I am working on a testing tool for nvme-cli(written in c and can run on linux).
I am interested in repeating a nvme command 'r' number of times with 't' number of threads.
The below code does the repeat of each command along with threading, but the issue here is the parallel execution time is very much high compared to serial execution.
The reason I found was
err = nvme_identify(fd, 0, 1, data);
in-turn calls system call ioctl();
#pragma omp parallel for num_threads(5)
for(i=0; i<rc; i++){
err = nvme_identify(fd, 0, 1, data);
if (!err) {
if (rf->fmt == BINARY)
d_raw((unsigned char *)&rf->ctrl, sizeof(rf->ctrl));
else if (rf->fmt == JSON)
json_nvme_id_ctrl(data, flags, 0);
else {
printf("NVME Identify Controller:\n");
__show_nvme_id_ctrl(data, flags, 0);
}
}
else if (err > 0)
fprintf(stderr, "NVMe Status:%s(%x)\n",
nvme_status_to_string(err), err);
else
perror("identify controller");
So can I know how to get true parallelism for this either with openmp or pthreads?
You certainly can invoke system calls (listed in syscalls(2)) from different threads (otherwise it won't be possible to write programs which do IO on several threads, like most multi-threaded web servers do).
However, some ioctl
(or other weird system calls) may be blocking or take some long time (several seconds or tenths of seconds) to execute. For a good example, ejecting a CDROM tray is done by some ioctl
and it takes some visible time (perhaps half a second) to perform (because it is some mechanical action).
I guess that NVME being related to SSD technology, some operations are slow (because the hardware itself is slow). Your bottleneck could be the hardware itself, then any kind of parallelisation won't help. It could happen -I don't really know- that you might use the same ioctl
(on the same file descriptor) in several threads but that the kernel would serialize its processing.

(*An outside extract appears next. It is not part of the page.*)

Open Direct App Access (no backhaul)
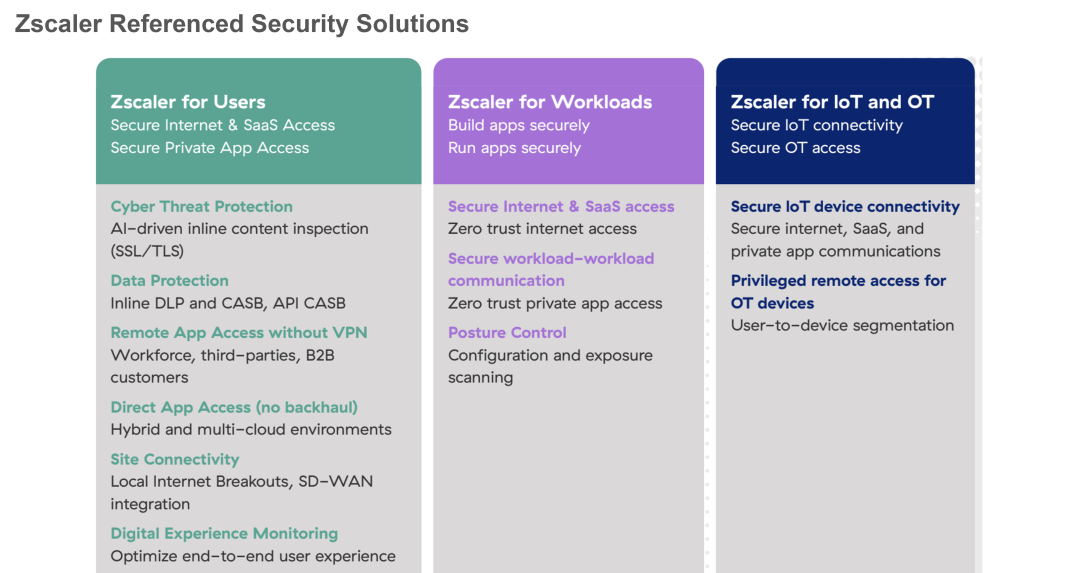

When the kernel is doing some blocking or long-running ioctl
(or any other system call) it uses its scheduler to run other tasks (processes or threads) and do some locking. Then your process is in a D
state (see proc(5) and /proc/self/stat
or /proc/1234/stat
for process of pid 1234) and don't even handle signals (see signal(7)) which are postponed.